Toyota recalls 650,000 cars in Japan over potentially defective airbags
Toyota is recalling about 650,000 vehicles in Japan because of Takata’s potentially defective airbags, the carmaker announced on Wednesday.
The Japanese carmaker said the move will expand a costly recall it announced in 2013 because the supplier, Takata Corp, had not fully identified the problematic parts.
Shares of Takata dropped after the announcement and were down over 4% when the Tokyo market closed.
A Takata spokesman said that more vehicles could be recalled by other manufacturers because of potential airbag inflator defects.

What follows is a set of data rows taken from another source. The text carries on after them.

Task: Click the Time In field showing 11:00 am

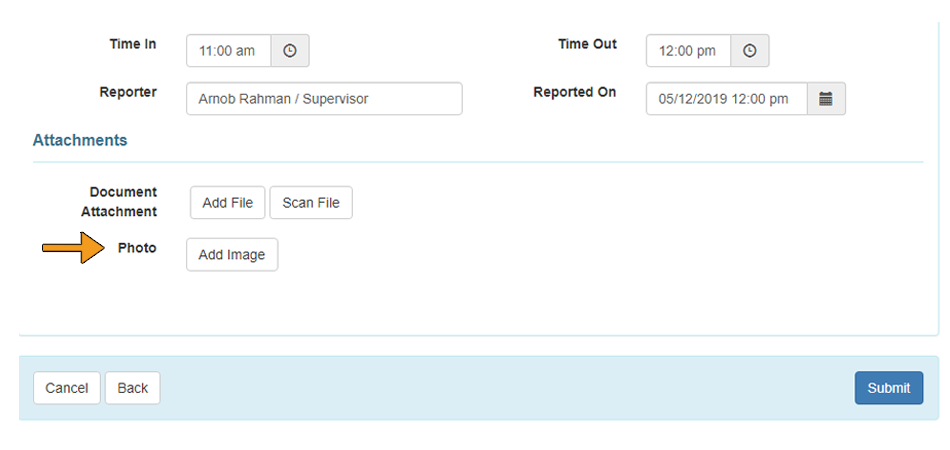Action: [x=228, y=51]
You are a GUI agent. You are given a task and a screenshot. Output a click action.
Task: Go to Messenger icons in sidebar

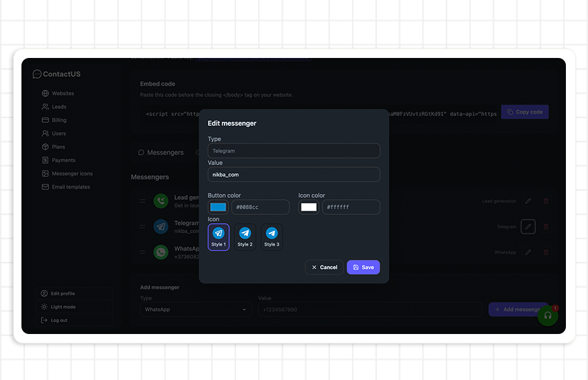pos(72,173)
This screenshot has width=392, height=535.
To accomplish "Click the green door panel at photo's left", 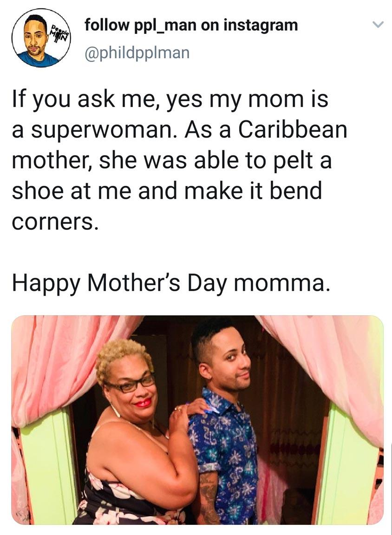I will (46, 464).
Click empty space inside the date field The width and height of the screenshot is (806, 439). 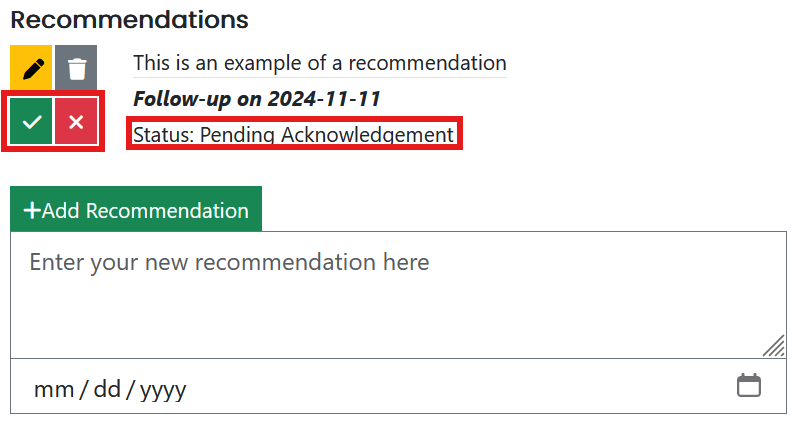[x=450, y=387]
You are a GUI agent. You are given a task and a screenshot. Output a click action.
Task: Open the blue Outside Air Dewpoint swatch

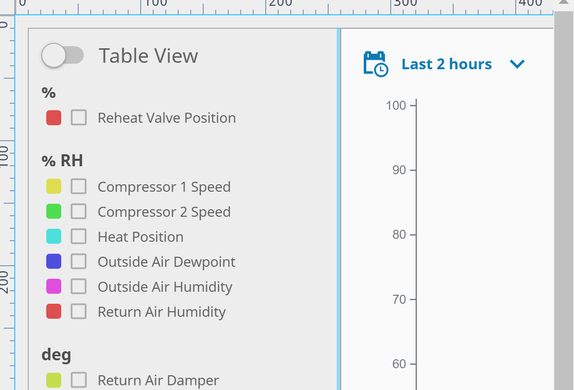(54, 261)
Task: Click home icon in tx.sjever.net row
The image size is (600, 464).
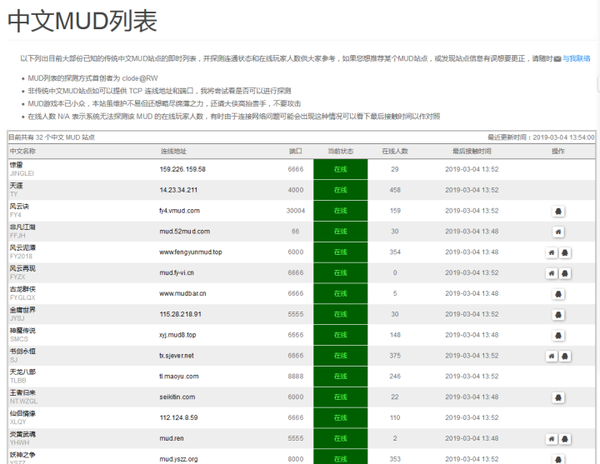Action: 551,356
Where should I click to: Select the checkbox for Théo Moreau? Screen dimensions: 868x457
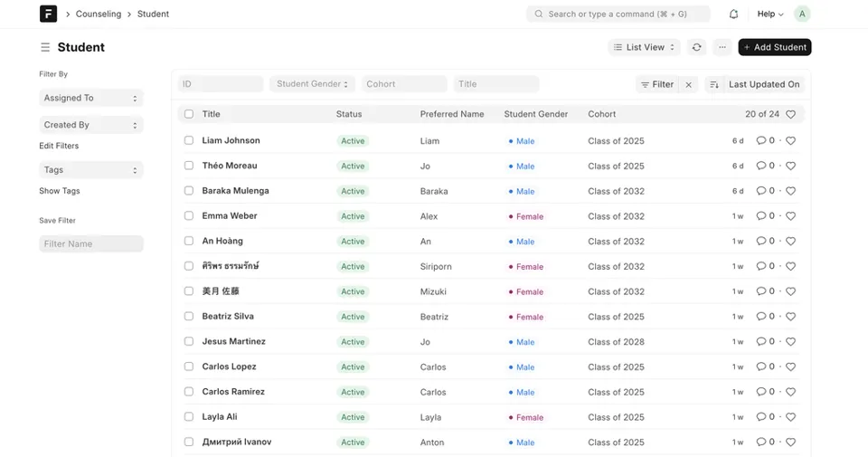[x=189, y=166]
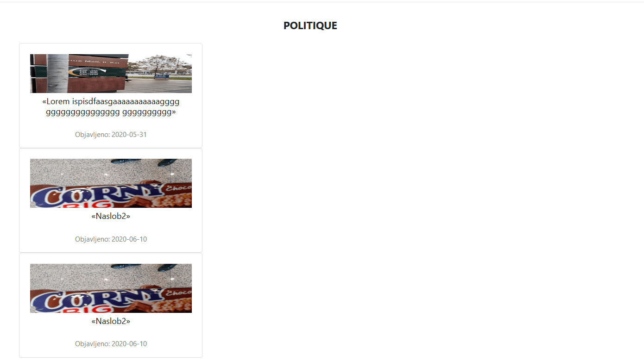Click the POLITIQUE section heading
Image resolution: width=644 pixels, height=361 pixels.
tap(310, 26)
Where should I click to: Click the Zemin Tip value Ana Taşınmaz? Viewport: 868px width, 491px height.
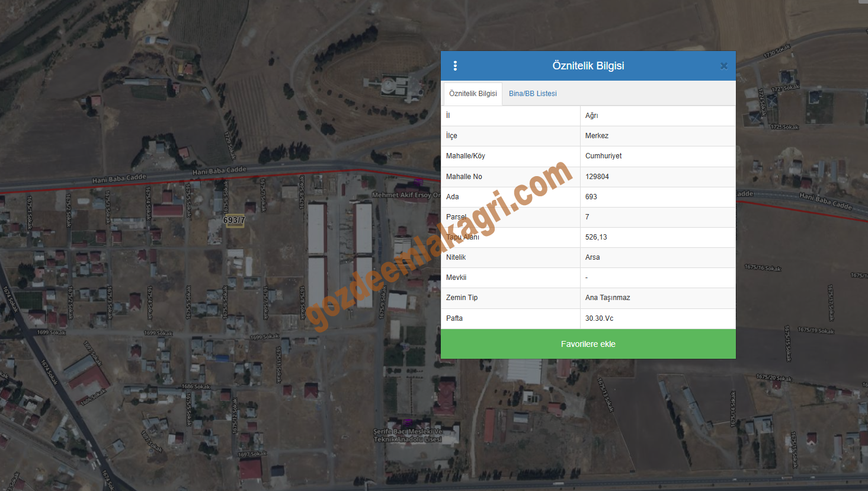607,298
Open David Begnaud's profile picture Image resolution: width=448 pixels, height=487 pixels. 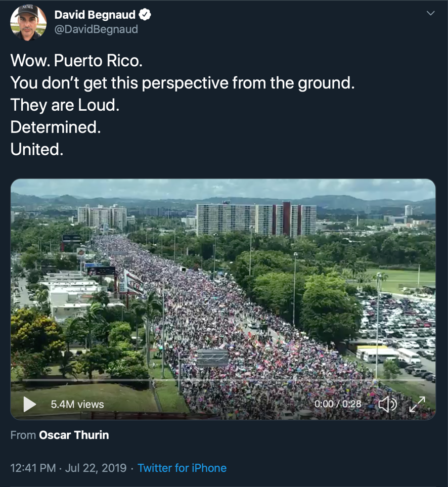pos(28,22)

Carmakers including Toyota, Honda, Nissan Motor Co and BMW in 2013 recalled 3.6 million vehicles in total due to problems with the airbag inflator that could potentially explode and injure the driver or passengers. Those airbags were manufactured by Takata.
Honda and Nissan also said they were investigating whether they needed to recall more vehicles due to this problem.
Toyota said it was expanding the recall it announced in April 2013 that involved 2.14 million vehicles because the serial numbers that Takata had provided for potentially flawed airbag inflators had been incomplete.
In a further step, Toyota said it would instruct its dealers in the US and other overseas markets to begin replacing suspect Takata inflators on all of the vehicles covered by last year’s recall. Previously, the carmaker had asked its dealers to inspect the airbags and only replace those that were judged to be defective.
Toyota said it had been notified of one case in which a defective airbag inflator had caused a seat cover to burn. It said all of the recalled vehicles were equipped with passenger-seat airbags that could be defective and deploy “abnormally” in the event of an accident.
Toyota vehicles covered by the recall include the Corolla and Camry sedans, and Tundra trucks.
Takata has acknowledged to US safety regulators that it improperly stored chemicals and botched the manufacture of the explosive propellants used to inflate airbags.
The company has also said that it kept inadequate quality-control records which made it impossible to identify vehicles with potentially defective airbag inflators a decade or more after they were manufactured at factories in the US and Mexico.
The Takata recall in 2013 was the largest airbag-related recall in history and came after a series of accidents and at least two deaths allegedly caused by faulty airbags.